The important point, she said, is to ensure an interval between them of at least 12 weeks, which has been shown to produce a better immune response than an eight-week interval – except in the case of certain high-risk medical conditions as one’s doctor may advise.
Shipments of Moderna are not consistent at this point, Dr. Bocking said.
“That could change but, as of right now, that is the information we have.”
Looking ahead through June, into the beginning of July, Prizer shipments are expected to remain at 9,300 a week to the HKPR. And following a look by the province at health unit allocations, the HKPR will be receiving a little extra.
The province is expected to Step 1 on the Roadmap to Recovery on Friday, opening certain businesses with capacity limits as well as outdoor amenities, and strongly encouraging that gatherings be kept on a small scale.
“We encourage people, as we enter Step 1, to be aware and to be mindful that Step 1 is a first step. We are all anxious to get to Step 3, but we don’t want to take a step back, depending on case activity,” she said.
“We have emphasized throughout the pandemic response maintaining that social distance, continuing to wear masks, frequent hand washing, if you are sick stay at home, get tested, and be careful as you stat to re-engage in some of those activities you enjoyed prior to the lockdown.”

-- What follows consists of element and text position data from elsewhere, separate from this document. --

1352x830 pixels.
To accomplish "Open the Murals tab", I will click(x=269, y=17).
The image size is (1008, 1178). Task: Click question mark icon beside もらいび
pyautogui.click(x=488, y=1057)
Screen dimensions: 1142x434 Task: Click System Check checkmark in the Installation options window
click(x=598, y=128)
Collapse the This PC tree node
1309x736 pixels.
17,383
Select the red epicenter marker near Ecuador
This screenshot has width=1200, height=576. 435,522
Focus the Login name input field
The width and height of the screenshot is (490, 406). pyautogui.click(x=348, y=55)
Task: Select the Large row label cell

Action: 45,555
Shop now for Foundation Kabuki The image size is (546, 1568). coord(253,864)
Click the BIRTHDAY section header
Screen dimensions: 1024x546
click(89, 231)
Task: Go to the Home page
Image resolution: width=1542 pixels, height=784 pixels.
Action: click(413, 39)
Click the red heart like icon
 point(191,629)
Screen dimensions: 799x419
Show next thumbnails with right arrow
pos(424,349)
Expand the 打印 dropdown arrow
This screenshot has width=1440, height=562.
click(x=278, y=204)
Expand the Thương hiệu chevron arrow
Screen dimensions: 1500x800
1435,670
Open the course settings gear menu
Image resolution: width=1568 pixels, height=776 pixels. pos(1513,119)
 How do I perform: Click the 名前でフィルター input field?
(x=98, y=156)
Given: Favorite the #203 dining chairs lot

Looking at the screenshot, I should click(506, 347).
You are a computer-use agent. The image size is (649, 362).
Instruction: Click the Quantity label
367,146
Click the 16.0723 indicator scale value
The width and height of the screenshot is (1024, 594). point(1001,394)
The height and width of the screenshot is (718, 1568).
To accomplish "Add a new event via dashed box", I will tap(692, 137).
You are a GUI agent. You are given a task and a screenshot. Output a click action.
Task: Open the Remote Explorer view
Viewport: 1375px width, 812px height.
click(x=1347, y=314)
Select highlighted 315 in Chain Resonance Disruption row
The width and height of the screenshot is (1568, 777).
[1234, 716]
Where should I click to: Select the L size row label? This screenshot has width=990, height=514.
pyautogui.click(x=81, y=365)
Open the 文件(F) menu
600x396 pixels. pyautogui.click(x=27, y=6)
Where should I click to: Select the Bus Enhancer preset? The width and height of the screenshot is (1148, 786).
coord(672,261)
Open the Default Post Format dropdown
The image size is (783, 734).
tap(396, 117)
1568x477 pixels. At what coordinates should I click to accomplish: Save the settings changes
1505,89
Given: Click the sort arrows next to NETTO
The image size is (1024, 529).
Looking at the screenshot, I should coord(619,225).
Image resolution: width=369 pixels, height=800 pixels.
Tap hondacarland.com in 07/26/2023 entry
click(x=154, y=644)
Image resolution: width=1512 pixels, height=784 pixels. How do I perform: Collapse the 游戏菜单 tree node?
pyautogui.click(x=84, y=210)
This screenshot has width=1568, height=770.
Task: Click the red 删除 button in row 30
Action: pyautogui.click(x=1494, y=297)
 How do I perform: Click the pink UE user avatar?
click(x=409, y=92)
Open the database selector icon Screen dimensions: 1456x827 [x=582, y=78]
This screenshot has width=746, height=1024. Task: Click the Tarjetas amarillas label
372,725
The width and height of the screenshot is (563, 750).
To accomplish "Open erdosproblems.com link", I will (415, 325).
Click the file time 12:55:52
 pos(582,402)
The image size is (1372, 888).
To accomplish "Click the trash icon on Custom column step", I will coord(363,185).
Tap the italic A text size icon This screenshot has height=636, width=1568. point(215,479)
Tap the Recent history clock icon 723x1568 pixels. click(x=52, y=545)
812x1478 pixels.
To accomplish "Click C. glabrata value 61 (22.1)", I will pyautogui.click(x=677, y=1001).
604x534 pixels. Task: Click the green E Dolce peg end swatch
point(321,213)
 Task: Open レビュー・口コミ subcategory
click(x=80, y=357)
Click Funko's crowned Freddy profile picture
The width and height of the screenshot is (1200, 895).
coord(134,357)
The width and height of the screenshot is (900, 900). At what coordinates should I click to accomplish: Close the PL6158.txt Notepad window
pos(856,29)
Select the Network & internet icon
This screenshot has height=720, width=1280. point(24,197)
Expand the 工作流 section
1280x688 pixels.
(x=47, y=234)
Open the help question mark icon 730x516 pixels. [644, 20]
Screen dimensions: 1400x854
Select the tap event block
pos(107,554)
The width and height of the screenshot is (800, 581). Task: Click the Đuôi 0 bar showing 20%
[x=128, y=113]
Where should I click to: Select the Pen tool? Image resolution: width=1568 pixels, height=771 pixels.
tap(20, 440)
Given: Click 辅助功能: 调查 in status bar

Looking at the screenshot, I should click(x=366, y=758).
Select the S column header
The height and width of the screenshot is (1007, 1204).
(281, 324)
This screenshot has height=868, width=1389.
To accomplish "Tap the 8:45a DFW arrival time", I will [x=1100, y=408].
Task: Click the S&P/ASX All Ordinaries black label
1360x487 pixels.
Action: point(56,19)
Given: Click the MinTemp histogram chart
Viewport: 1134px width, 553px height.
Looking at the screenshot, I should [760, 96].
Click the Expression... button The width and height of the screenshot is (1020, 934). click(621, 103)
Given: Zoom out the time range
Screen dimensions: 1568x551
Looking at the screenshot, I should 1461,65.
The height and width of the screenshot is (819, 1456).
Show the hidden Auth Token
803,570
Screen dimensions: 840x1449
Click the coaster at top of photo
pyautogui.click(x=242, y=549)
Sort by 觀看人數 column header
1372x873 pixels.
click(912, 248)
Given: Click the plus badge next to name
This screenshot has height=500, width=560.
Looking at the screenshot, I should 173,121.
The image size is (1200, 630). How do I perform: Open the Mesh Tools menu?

Dr. Bocking said clinics especially meant for those aged 12 to 17 had taken place in all three HKPR geographic areas, and about 20% of this population now has a first dose.
“We encourage families to pursue this and look at how they can support their youth in being vaccinated, especially as we look to August when we would be getting second doses with the goal of seeing everybody back in school in the fall. Able to participate in some of the activities they enjoyed before the pandemic started.”